Dinabandhu Das alias Tima was very popular as Manguli Bhai in Krushi Sansar program. A short-statured person, he was a successful comedian in radio plays and Odia films. Debendra Nath Mishra was a veteran newsreader and was respected by all. Sribatsa Patnaik and Rakhal Mohanty were reputed music producers. Producers like Dr. Jayant Das, Girish Nayak, Gopal Choudhury, Rabindra Nath Das, Gour Patnaik, Dasarathi Prasad Das, Dayanidhi Srichandan, Alekh Majhi, Hrusikesh Pani, Deb Kumar Mishra, Jagdish Mishra, Bhawanrlal Joshi, Sarbeswar Nayak, Dr. Braja Mohan Mohanty, Gopabandhu Choudhury, Anadi Sahu had earned reputations for quality program productions.

Announcers like Nishith Nayak, Rita Bisal, Sankarshan Mangaraj, Jayram Jena, Rita Sarkar, and Smita Choudhury were quite familiar. All of them used to render voices in radio plays and also in news broadcasts. Nisith Babu distinguished himself as a drama producer and sports commentator. Sankarshan Mangaraj was a reputed commentator during Rath Yatra in Puri. Dr.
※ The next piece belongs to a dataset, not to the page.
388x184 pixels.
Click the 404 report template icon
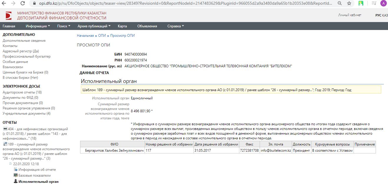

Braja Mohan Mohanty was a very good talker and was a successful commentator during Ratha Yatra.

I had the privilege of working with these veterans during my brief tenure in All India Radio, Cuttack during 1984-86 and observing them from close quarters. I enjoyed their love, affection, and encouragement during those days. Some of them have passed away in the meantime but I still cherish the sweet memories with them.

(Mr. Pradeep Biswal is a bilingual poet writing both in Odia and English. His poems are widely anthologized. He is also an editor and translator of repute. A retired IAS Officer, Mr. Biswal presently holds the position of Member, Odisha Real Estate Regulatory Authority and stays with his family at Bhubaneswar. Views are Personal)

Tags: #AllIndiaRadio #OdishaRadiojourney #Radiolegends #veterannewsreaders #PopularRadioepisodes #Odiafilms


  1. We’re past the time of heroes and hero kings. … Most of our lives are basically mundane and dull with time running and it’s up to the writer to find ways to make them interesting through learning, understanding, exploring & implementing. You are a versatile soul of multi experiences, ideas and knowledges! Incredible writing!

  2. Although sweet memories but it is a history of A.I.R. we have also privileged to join in yuba vani with many veterans in Sambalpur radio station which was in Brooks hill. A valuable write up for the youngsters who have no experience of radio in our lifetime.

  3. Great! The memories of role played by AIR in eighties made me nostalgic!!!

    The contribution of AIR In every field of our social life was paramount!
    Each person in any walk of life had something or other stored for him to remain glued to radio in those days!

    In those days I have conducted yuva bani , program regularly in AIR . Jeypore Kendra . Participation in many socio cultur literary programs kept me busy , elated me , inspired me like anything , I made a different identity of my own! So thanks to AIR .

    Thanks for giving a vivid picture of the memorable past with AIR Pradipji 🙏🌷

  4. Really an interesting piece of work,while going through…reminiscence of my childhood,a big Philips radio on a table in one corner of the living room…the morning
    opening songs,news with a note in between, “aakash bani,Cuttack”…aired stories,interviews, drama & many more…
    Even today I can hear the potential voice ..
    ..”This is All India Radio,The news is read by
    Varun Halda…”yes,I can recollect how with simplicity, innocence, inquisitiveness we all gathered around our Bada Mamu (Electronics&Telecommunications engineering graduate fromTata Institute of Science,Bangalore,now IISc,posted with AIR) to listen about the technical processing of all these
    in radio stations,whenever he paid a visit.